• 抽出テキスト
○ ○ ○

#10 医療業界再編の兆し
診療報酬改定で忙しいけれど
2024年6月から診療報酬改定改定され、ご存知のように特定疾患管理料が生活習慣病管理料になる内科開業医や大きな施設に比重を置いていたり、往診を中心とした診療報酬に偏っていた在宅専門クリニックがターゲットにされました。
療養計画書の準備でオペレーション的に忙しくなっている時期ですが、長期的にみてこれが何を意味しているのかをすこし探って今後の開業医的な視点でどのように生き残れるクリニックを運営していくのかということを考え始めなければならないと考えています。
開業医の悩みは尽きない
療養計画書の準備をどうするのかという経営者にとっては些細なことであっても、オペレーションの中心にある現場では悲壮感が漂っているのはどのクリニックでもそうでしょう。重要な報酬である特定疾患管理料が軒並み削られ、あまり馴染みのない生活習慣病管理料に移行することによって書類の準備に追われ、この書類を準備することの重要性がイマイチ理解できません。

○ ○ ○

• データ一覧
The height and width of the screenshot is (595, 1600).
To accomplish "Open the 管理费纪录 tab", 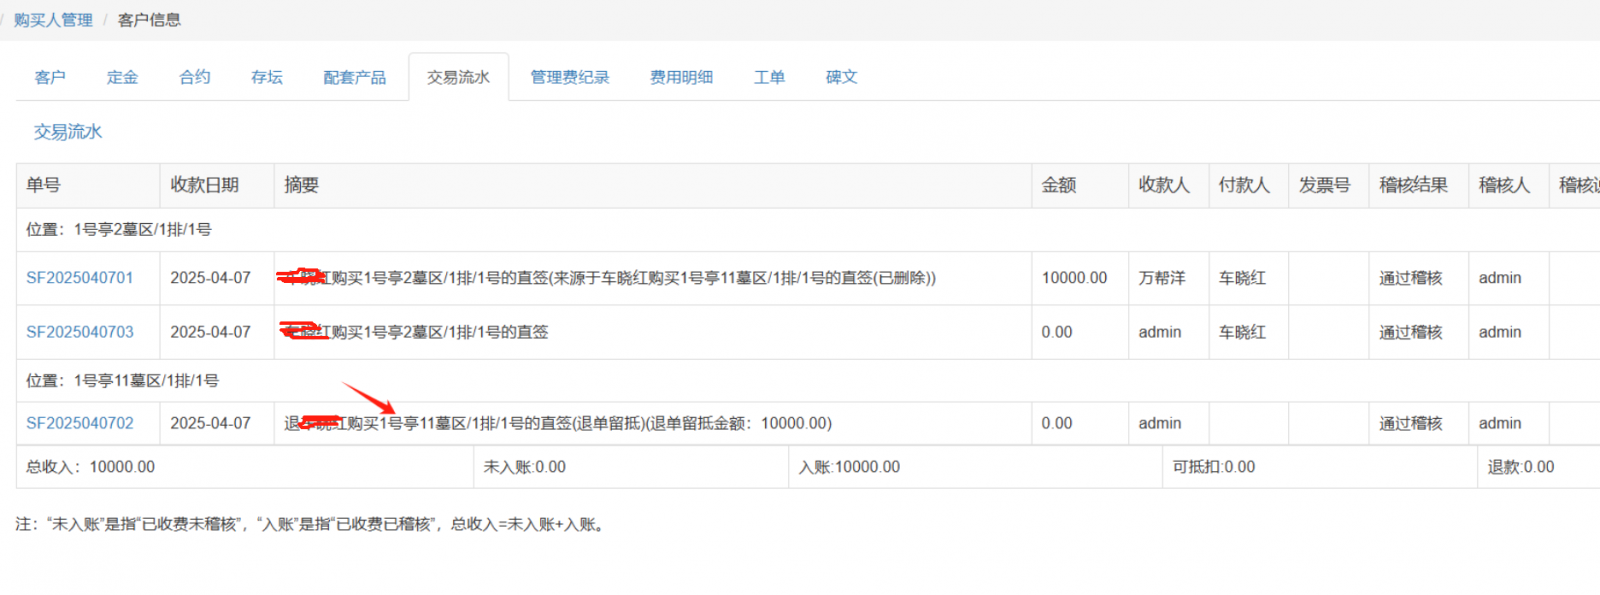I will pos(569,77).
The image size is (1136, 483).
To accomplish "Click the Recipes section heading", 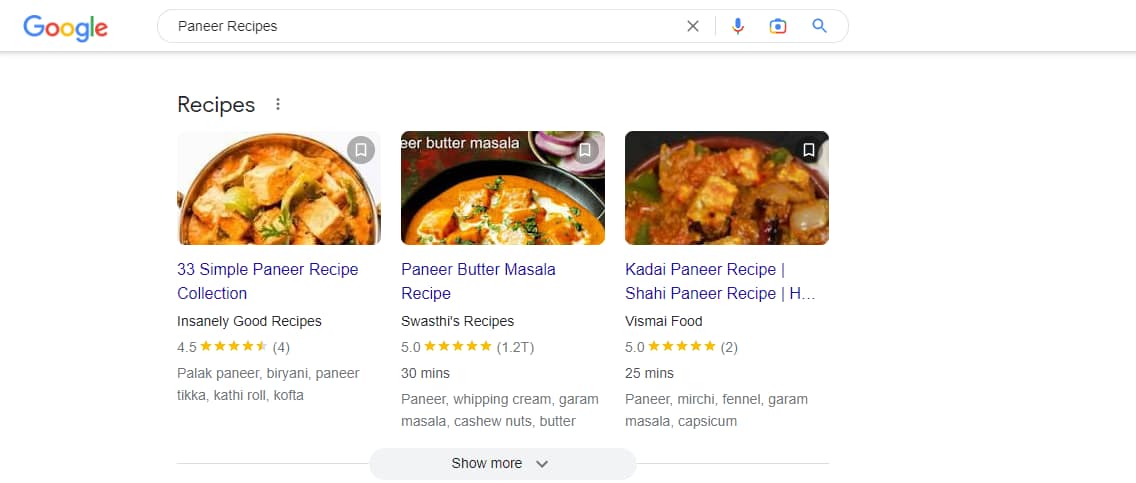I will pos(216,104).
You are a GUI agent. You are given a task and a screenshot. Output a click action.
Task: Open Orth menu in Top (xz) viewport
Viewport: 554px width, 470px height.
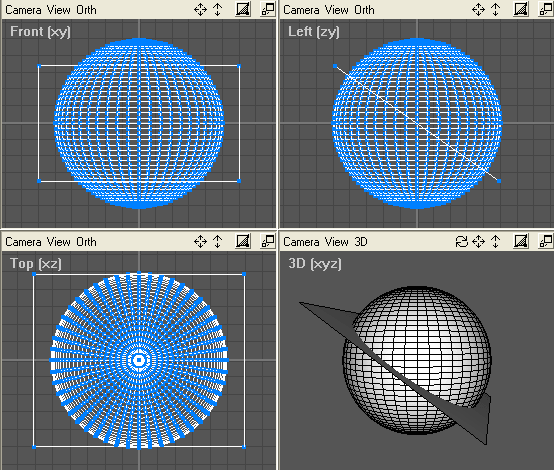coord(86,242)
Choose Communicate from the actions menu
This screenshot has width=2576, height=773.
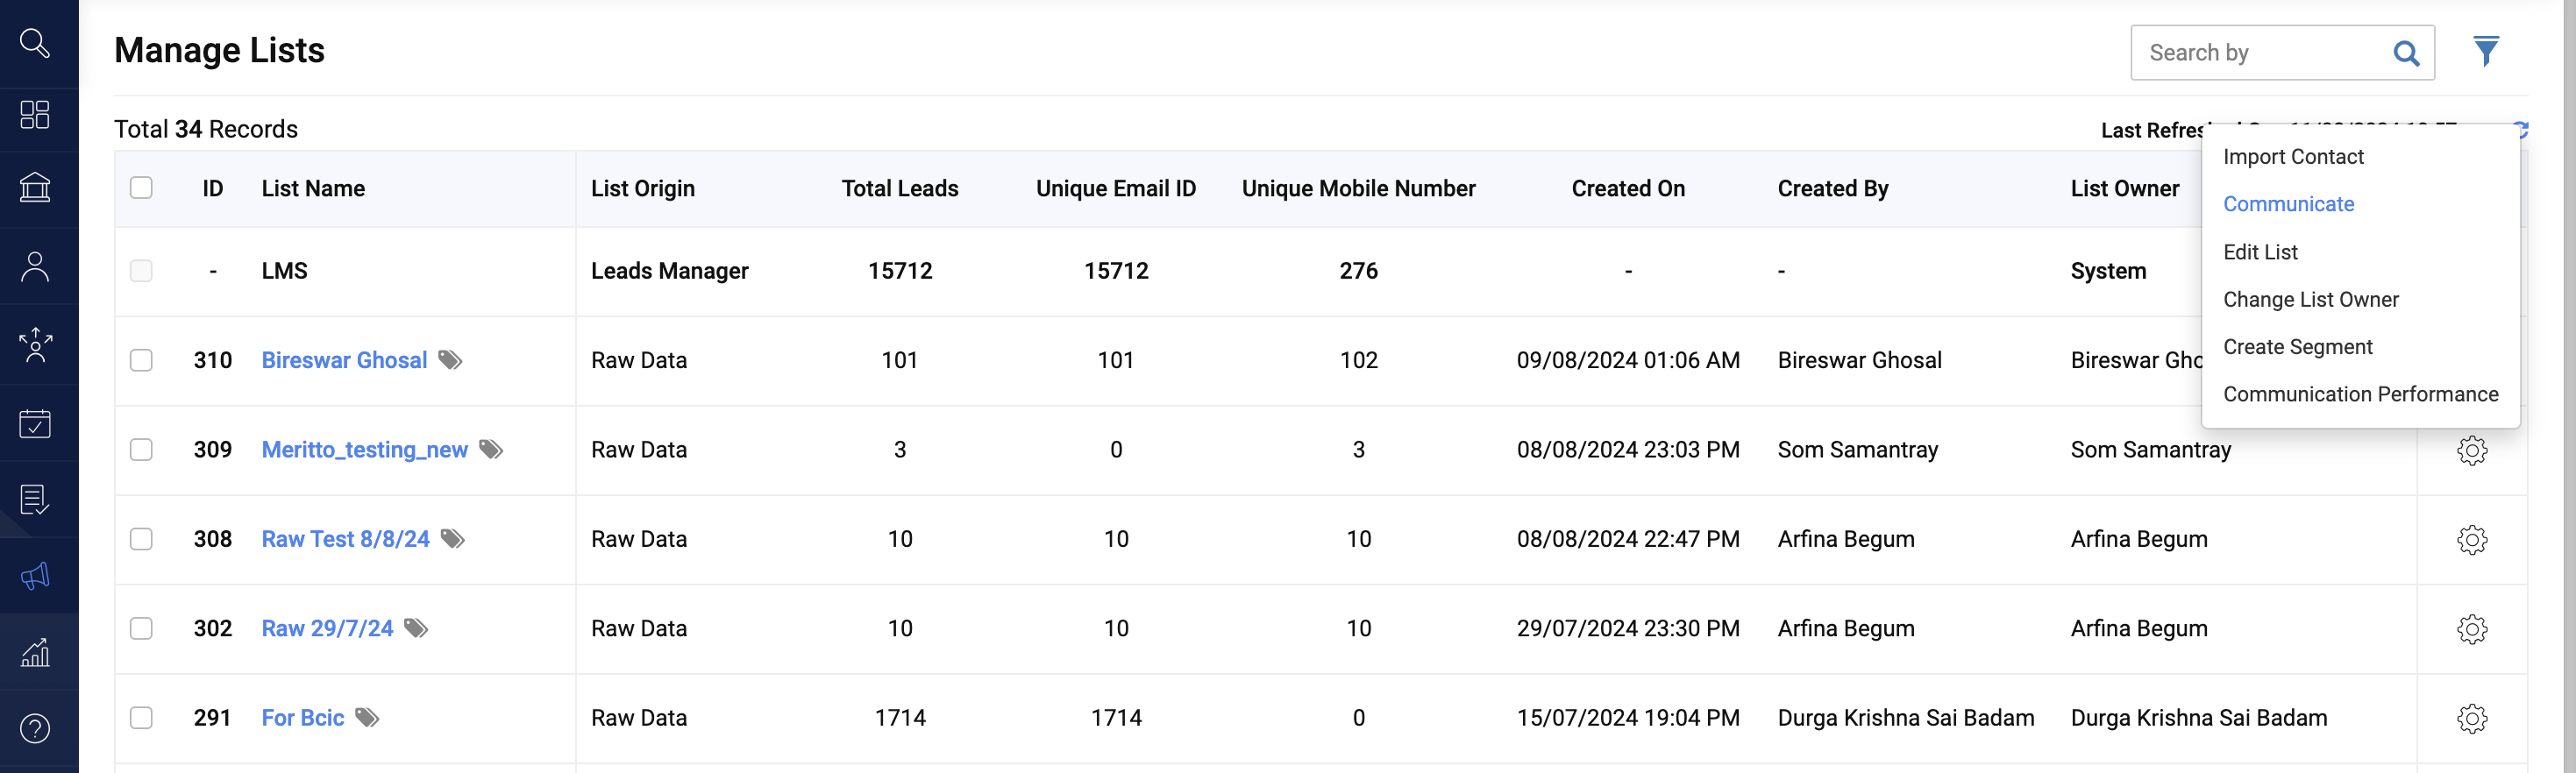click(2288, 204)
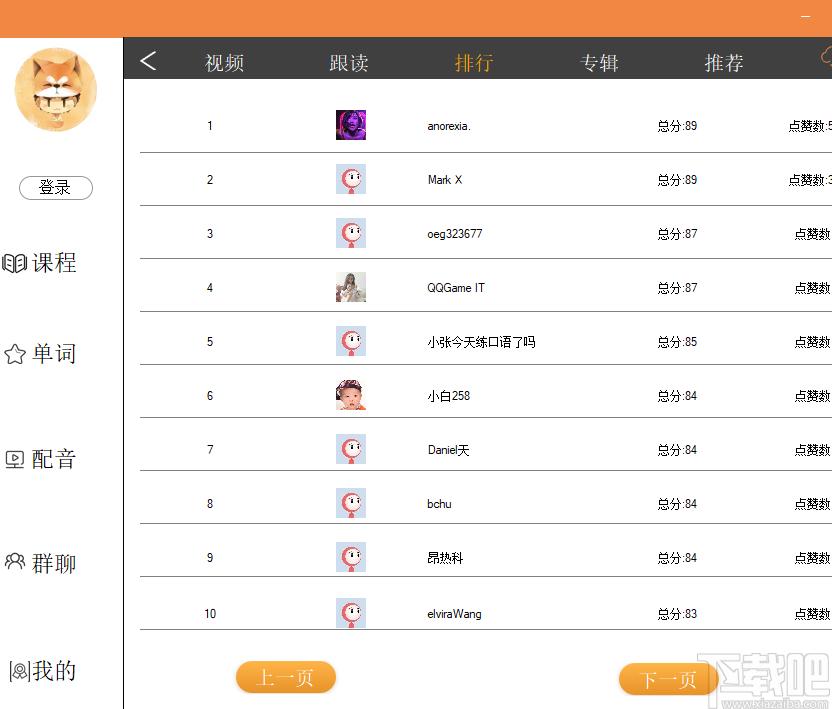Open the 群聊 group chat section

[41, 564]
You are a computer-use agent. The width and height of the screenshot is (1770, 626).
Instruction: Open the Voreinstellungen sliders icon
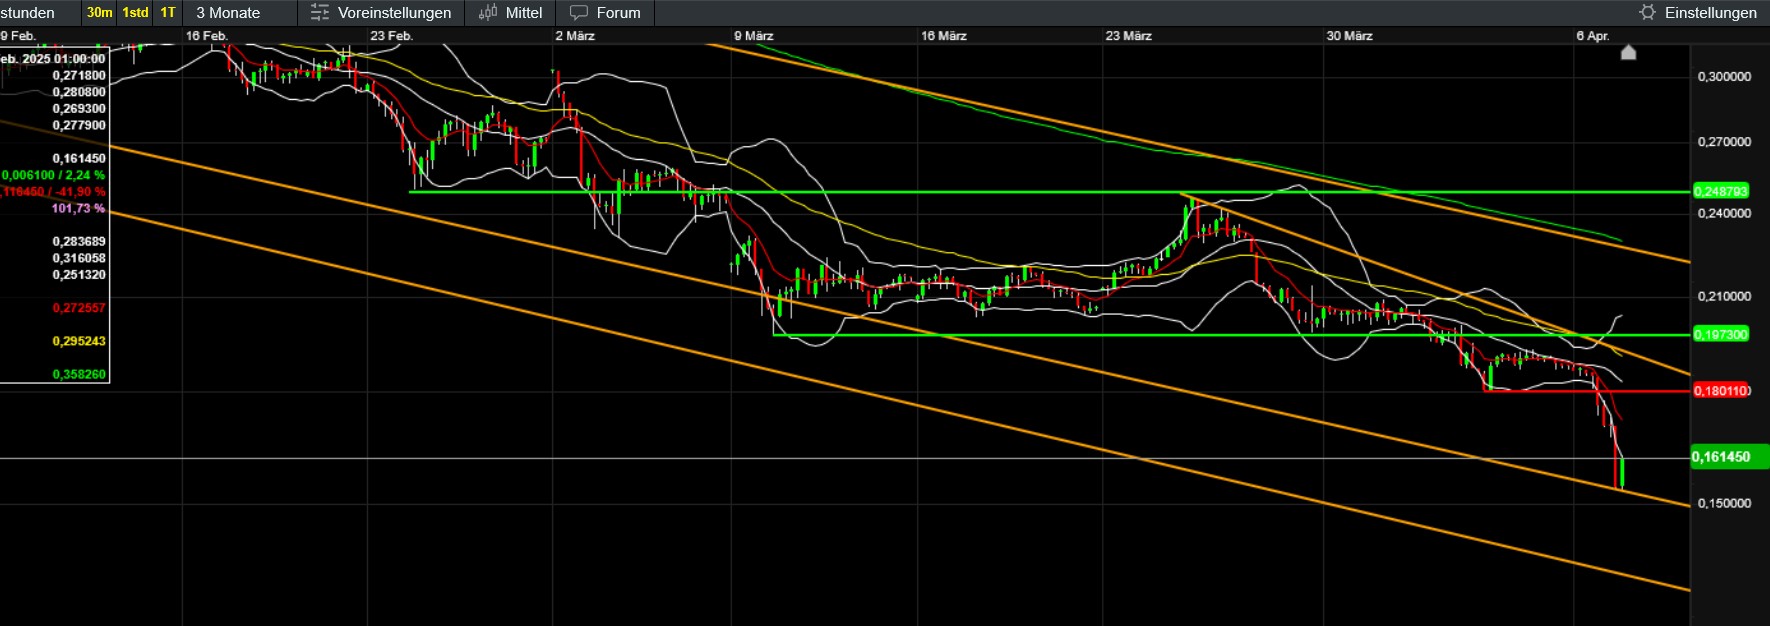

○ ○ ○

• 作業指示
1. 抽出テキストのうち、「#10 医療業界再編の兆し」から「性がイマイチ理解できません。」まで（両端を含む）をそのまま書き写してください。
2. 抽出テキストによると、2024年6月からの診療報酬改定で特定疾患管理料は何に変わるか。
リストの内容は抽出テキストとは無関係である。

• 解答一覧
1.
#10 医療業界再編の兆し
診療報酬改定で忙しいけれど
2024年6月から診療報酬改定改定され、ご存知のように特定疾患管理料が生活習慣病管理料になる内科開業医や大きな施設に比重を置いていたり、往診を中心とした診療報酬に偏っていた在宅専門クリニックがターゲットにされました。
療養計画書の準備でオペレーション的に忙しくなっている時期ですが、長期的にみてこれが何を意味しているのかをすこし探って今後の開業医的な視点でどのように生き残れるクリニックを運営していくのかということを考え始めなければならないと考えています。
開業医の悩みは尽きない
療養計画書の準備をどうするのかという経営者にとっては些細なことであっても、オペレーションの中心にある現場では悲壮感が漂っているのはどのクリニックでもそうでしょう。重要な報酬である特定疾患管理料が軒並み削られ、あまり馴染みのない生活習慣病管理料に移行することによって書類の準備に追われ、この書類を準備することの重要性がイマイチ理解できません。

2. 生活習慣病管理料に変わる。